In recent decades, scholars have argued that the Roman Republic's political culture was essentially democratic in nature, stressing the central role of the 'sovereign' people and their assemblies. Karl-J. Hölkeskamp challenges this view in Reconstructing the Roman Republic, warning that this scholarly trend threatens to become the new orthodoxy, and defending the position that the republic was in fact a uniquely Roman, dominantly oligarchic and aristocratic political form.


Hölkeskamp offers a comprehensive, in-depth survey of the modern debate surrounding the Roman Republic.
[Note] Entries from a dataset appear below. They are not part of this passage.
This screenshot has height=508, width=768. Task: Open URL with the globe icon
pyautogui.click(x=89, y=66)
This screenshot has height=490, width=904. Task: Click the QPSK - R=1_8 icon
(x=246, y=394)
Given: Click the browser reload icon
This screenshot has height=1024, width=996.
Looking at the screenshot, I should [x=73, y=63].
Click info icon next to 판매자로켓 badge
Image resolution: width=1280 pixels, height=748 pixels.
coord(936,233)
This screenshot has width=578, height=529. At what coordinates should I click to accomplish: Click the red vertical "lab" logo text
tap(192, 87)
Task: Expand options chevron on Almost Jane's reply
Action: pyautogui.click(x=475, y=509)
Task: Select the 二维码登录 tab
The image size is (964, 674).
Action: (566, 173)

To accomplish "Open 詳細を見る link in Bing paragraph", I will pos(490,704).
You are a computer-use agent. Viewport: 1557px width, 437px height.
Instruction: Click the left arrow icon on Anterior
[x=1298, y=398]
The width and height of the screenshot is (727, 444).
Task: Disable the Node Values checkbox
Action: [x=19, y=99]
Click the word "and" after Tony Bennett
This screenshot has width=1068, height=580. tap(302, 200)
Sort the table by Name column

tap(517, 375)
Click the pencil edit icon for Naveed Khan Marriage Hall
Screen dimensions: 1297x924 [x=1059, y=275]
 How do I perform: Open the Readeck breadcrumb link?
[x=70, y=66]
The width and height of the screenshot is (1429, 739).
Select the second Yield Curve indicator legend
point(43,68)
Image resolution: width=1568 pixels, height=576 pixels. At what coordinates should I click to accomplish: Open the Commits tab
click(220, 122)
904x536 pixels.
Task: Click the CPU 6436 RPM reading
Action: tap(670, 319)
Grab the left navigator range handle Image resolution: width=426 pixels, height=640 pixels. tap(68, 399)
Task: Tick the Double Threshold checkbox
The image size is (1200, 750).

He looks at the ongoing controversy first triggered in the 1980s when the 'oligarchic orthodoxy' was called into question by the idea that the republic's political culture was a form of Greek-style democracy, and he considers the important theoretical and methodological advances of the 1960s and 1970s that prepared the ground for this debate. Hölkeskamp renews and refines the 'elitist' view, showing how the republic was a unique kind of premodern city-state political culture shaped by a specific variant of a political class. He covers a host of fascinating topics, including the Roman value system; the senatorial aristocracy; competition in war and politics within this aristocracy; and the symbolic language of public rituals and ceremonies, monuments, architecture, and urban topography.


Certain to inspire continued debate, Reconstructing the Roman Republic offers fresh approaches to the study of the republic while attesting to the field's enduring vitality.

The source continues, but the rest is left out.